Early initiation of breastfeeding within one hour after birth was lowest in Chad (23.0%) and highest in Burundi (85.0%). The pooled median duration of breastfeeding was 12 months. Female children had 3% significant lower odds of consuming tinned, powdered or fresh milk, compared with male children (OR 0.97; 95% CI 0.94, 0.99). Conversely, female children were more likely to be put to breast within one hour after birth, compared with male children (OR 1.03; 95% CI 1.01, 1.05). Results from the pooled sample showed approximately 20% (HR 0.80; 95% CI 0.67, 0.96) and 21% (HR 0.79; 95% CI 0.77, 0.80) reduction in infant mortality for children breastfed within one hour after birth and for every unit increase in the months of breastfeeding respectively. In addition, countries with the leading infant mortality rate include; Sierra Leone (92 deaths per 1000 live births), Chad (72 deaths per 1000 live births), Nigeria (69 deaths per 1000 live births), Cote d’ Ivoire (68 deaths per 1000 live births), Guinea (67 deaths per 1000 live births), Burkina-Faso (65 deaths per 1000 live births) and Mozambique (64 deaths per 1000 live births) respectively.
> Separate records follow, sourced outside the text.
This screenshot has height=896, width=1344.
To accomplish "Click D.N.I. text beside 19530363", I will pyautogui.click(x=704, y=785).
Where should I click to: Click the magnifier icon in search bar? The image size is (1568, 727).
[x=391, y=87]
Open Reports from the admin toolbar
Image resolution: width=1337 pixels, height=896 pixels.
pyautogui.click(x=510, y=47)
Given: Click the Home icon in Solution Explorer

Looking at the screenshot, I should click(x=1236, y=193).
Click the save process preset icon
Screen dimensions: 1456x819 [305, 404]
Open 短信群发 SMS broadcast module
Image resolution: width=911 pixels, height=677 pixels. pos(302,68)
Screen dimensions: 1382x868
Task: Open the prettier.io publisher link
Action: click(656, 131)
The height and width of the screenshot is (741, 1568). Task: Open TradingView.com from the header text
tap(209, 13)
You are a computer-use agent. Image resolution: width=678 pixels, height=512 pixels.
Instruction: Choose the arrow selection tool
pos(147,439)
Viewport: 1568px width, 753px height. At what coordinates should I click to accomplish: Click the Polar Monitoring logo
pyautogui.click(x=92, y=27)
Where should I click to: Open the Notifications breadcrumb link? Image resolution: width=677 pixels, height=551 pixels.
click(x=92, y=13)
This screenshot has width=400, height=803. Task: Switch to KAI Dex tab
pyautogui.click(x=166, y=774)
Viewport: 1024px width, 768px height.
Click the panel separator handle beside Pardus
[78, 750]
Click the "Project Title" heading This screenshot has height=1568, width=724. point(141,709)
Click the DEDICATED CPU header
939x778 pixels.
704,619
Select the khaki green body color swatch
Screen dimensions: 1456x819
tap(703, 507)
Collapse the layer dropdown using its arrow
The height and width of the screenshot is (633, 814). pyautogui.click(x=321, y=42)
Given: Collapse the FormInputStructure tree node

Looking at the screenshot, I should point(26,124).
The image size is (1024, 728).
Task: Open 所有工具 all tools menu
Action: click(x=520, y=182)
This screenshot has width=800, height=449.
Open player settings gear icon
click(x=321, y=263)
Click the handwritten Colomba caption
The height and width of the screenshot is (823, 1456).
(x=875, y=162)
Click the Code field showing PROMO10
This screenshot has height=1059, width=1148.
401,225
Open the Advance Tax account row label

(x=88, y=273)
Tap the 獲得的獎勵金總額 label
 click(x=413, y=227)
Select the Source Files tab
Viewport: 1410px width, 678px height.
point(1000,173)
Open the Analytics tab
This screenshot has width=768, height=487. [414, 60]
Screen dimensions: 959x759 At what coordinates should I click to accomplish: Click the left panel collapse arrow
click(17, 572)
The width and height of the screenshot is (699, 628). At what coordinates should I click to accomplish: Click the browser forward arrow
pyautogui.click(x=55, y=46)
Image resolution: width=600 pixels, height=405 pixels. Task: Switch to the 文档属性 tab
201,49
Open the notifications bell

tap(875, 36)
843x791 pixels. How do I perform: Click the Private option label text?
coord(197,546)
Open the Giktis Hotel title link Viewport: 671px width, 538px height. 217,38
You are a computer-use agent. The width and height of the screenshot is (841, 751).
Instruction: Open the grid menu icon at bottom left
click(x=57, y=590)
The findings from this study underscores the need for early breastfeeding initiation and prolong breastfeeding to be considered in programmes on improving childhood survival. Efforts should be made to improve optimal breastfeeding practices as only about half of children in the pooled sample had best practices of breastfeeding.


To enable countries in Sub-Saharan Africa (SSA) to reach the third Sustainable Development Goal (SDG-3) of ending preventable deaths of newborns and children under the age of five, optimal feeding habits for newborns, infants, and children are a must [1]. Infant and child feeding practices have a considerable impact on the state of children’s nutritional and health condition, and are major contributors to child survival. As a result, encouraging newborn and child feeding behaviors is critical for enhancing children’s nutrition, health, and development [2]. World Health Organization (WHO) has recently released a set of indicators to assess child feeding patterns and track the effectiveness of breastfeeding advancement efforts. Since then, the newborn and child feeding structure, as well as knowledge of what constitutes good breastfeeding and supplementary feeding practices, have received a lot of attention [2]. Until now, the majority of the indicators employed in population surveillance systems to estimate newborn and child feeding behaviors have focused on breastfeeding [2, 3]. The indications show whether or not complementary foods are ingested, but not the quality or quantity of those foods.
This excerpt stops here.